## Source passage
Content starts

This week’s column from The Review:
Right up front, I must say that I don’t know (bleep) about “(Bleep) My Dad Says,” a new show airing on CBS this fall.
Oh, I know it’s based on a book of the same name, which in turn is a spin-off of a website or a Twitter feed that purports to share blunt wisdom from somebody’s father. Or maybe it collects blunt wisdom from everybody’s fathers, homespun nuggets like “Don’t eat yellow snow” and “If you don’t shut up, I’ll cut out your tongue.”
I have no intention of watching the show, first because it stars William Shatner, a breathy and bombastic actor whose delivery makes me want to puncture my earlobes with roofing nails, and second because despite having a full slate of satellite channels, I watch little television.
But if I were watching, the last thing that would upset me is the word (bleep) or the shift-key stand-in that CBS is using in the actual title. This is why I’m not a member of the Parents Television Council, which last week sent letters to more than 300 companies, asking them not to advertise on the show because of its name.

Content ends

## Questions
1. Reproduce the passage of the column starting with "I have no intention" and going on through "watch little television.".
2. Summarize the column in two sentences.

## Exercise data
Content starts

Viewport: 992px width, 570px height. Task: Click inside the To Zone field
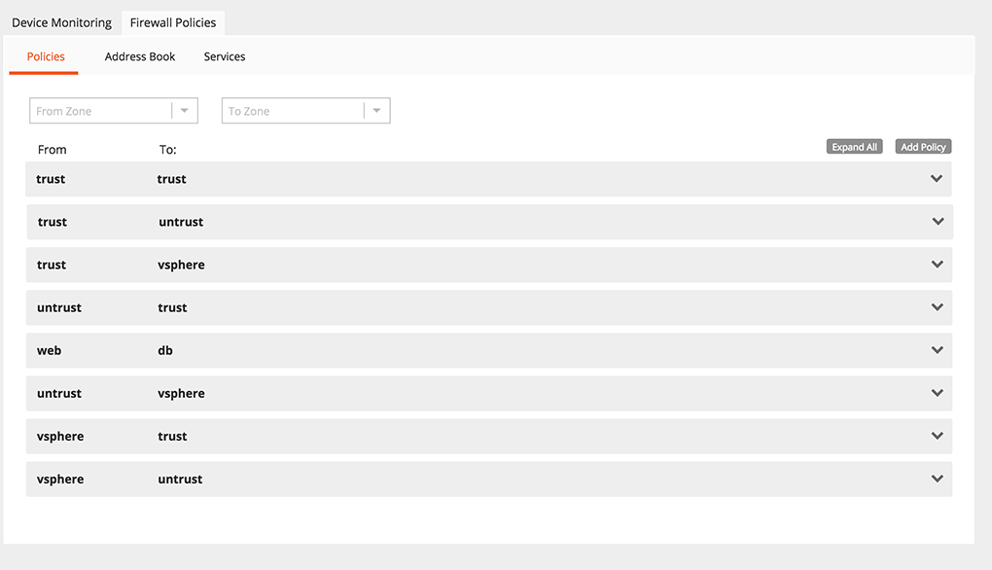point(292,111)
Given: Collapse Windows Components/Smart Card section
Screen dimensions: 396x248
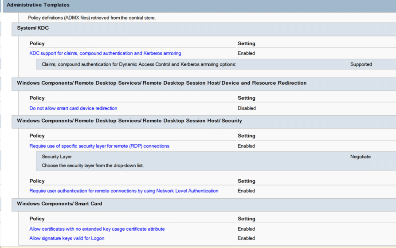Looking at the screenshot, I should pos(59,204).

Content ends
Content starts

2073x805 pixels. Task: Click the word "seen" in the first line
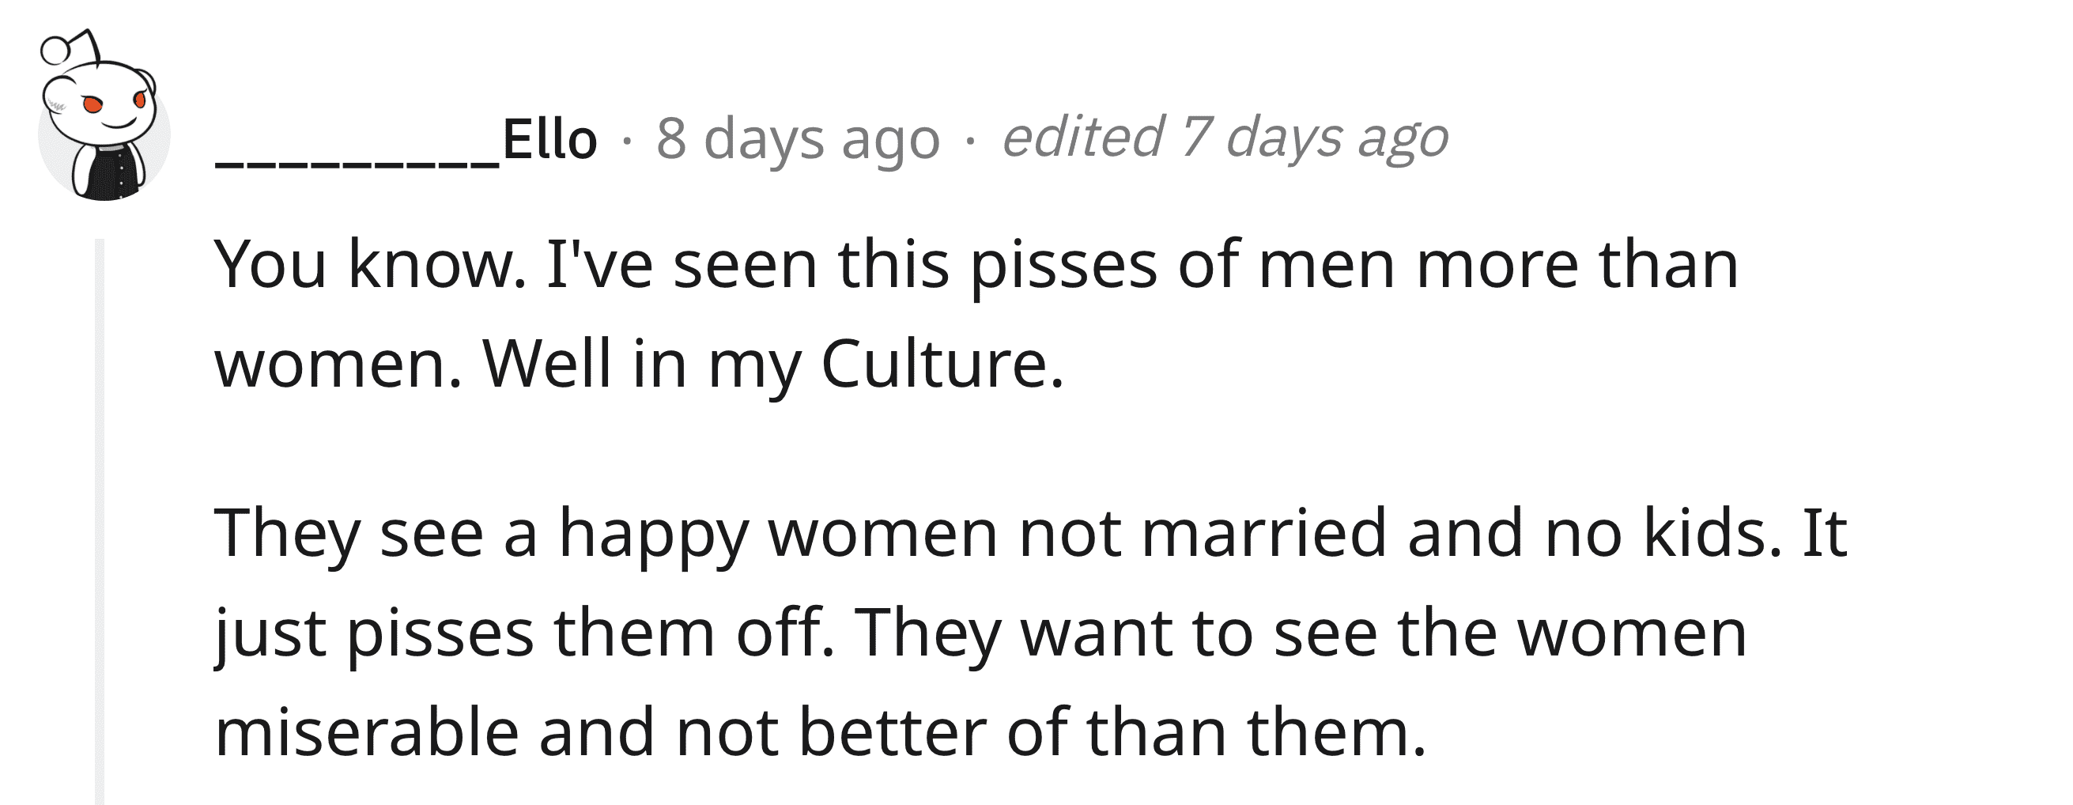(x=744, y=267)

Content ends
Content starts

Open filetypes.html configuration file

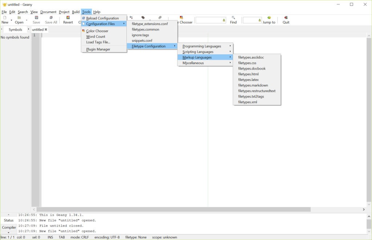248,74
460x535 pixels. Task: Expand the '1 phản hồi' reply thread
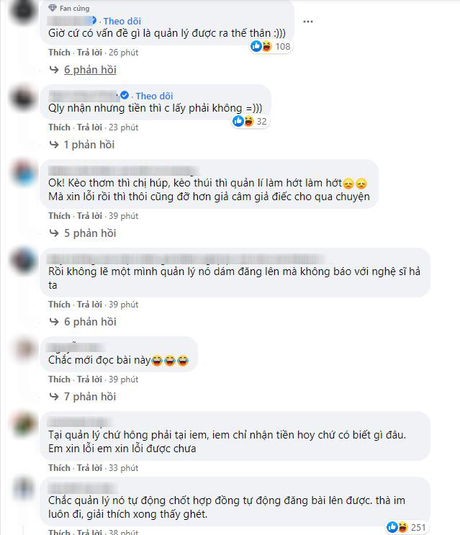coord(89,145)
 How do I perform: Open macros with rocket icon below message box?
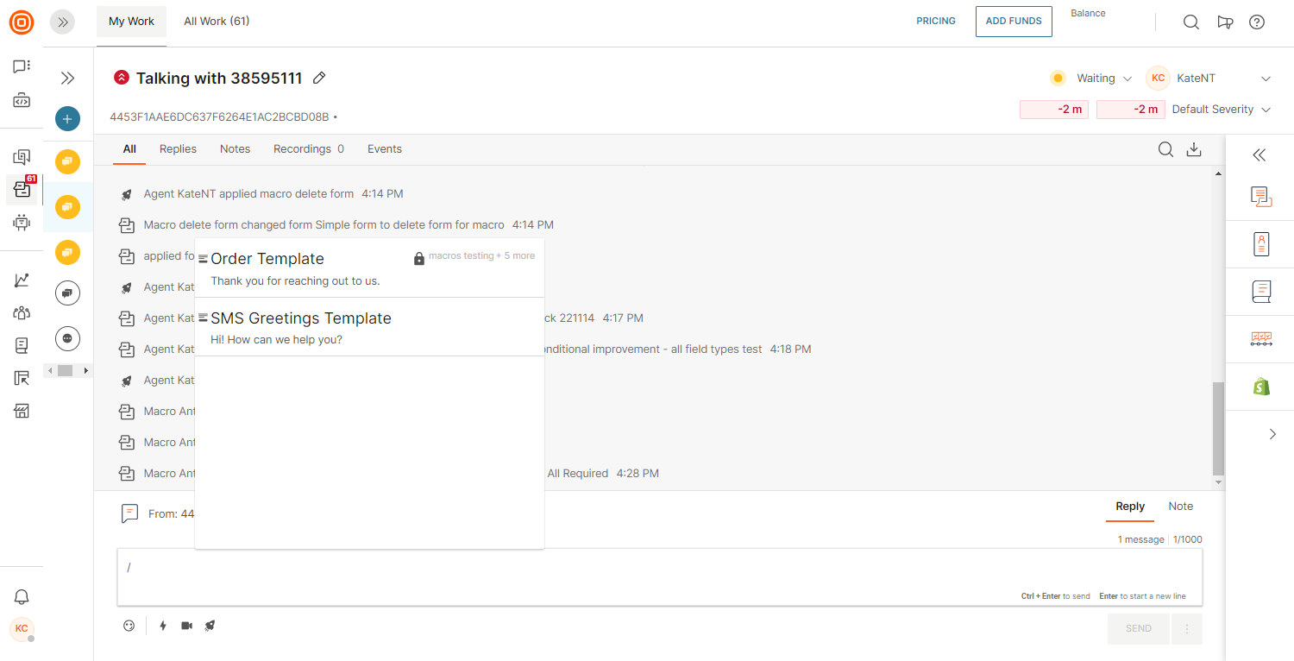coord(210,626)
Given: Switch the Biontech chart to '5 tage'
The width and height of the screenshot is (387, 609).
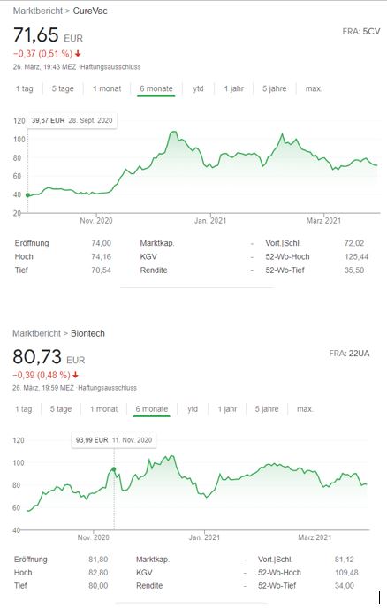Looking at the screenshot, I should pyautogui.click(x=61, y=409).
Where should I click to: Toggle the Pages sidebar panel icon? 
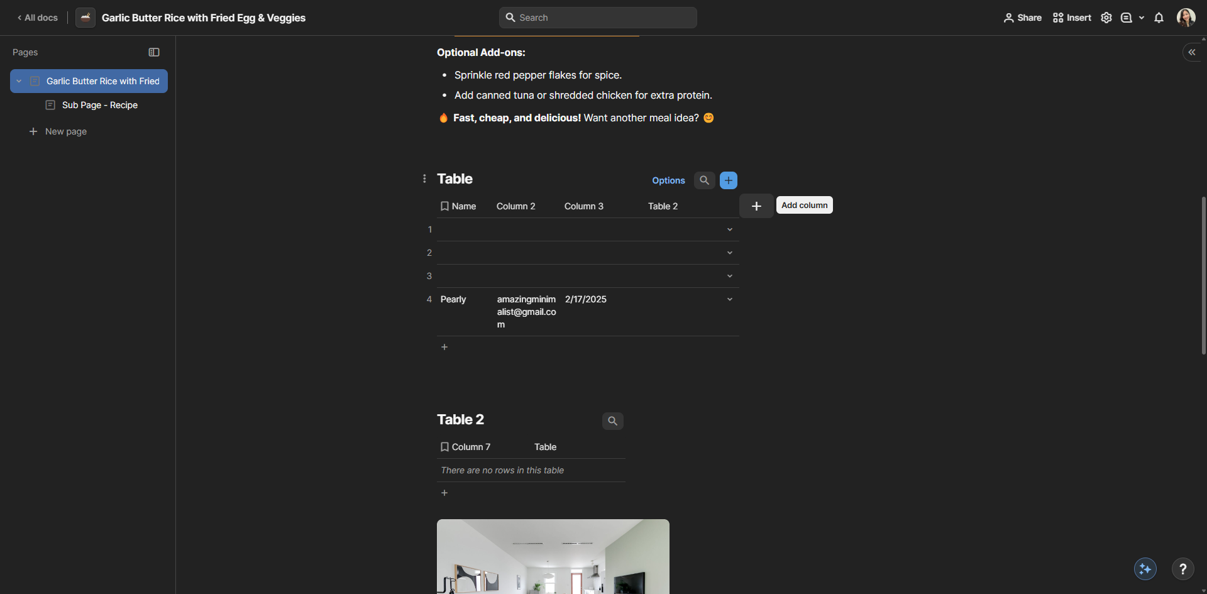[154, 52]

Content ends

## Exercise answers
1.
I have no intention of watching the show, first because it stars William Shatner, a breathy and bombastic actor whose delivery makes me want to puncture my earlobes with roofing nails, and second because despite having a full slate of satellite channels, I watch little television.

2. The columnist knows little about "(Bleep) My Dad Says," a new CBS show based on a book that grew out of a website or Twitter feed of blunt fatherly wisdom, and has no intention of watching it, both because it stars William Shatner and because the columnist watches little television. The word in the title would not be upsetting, which is why the columnist is not a member of the Parents Television Council, the group that sent letters to more than 300 companies asking them not to advertise on the show because of its name.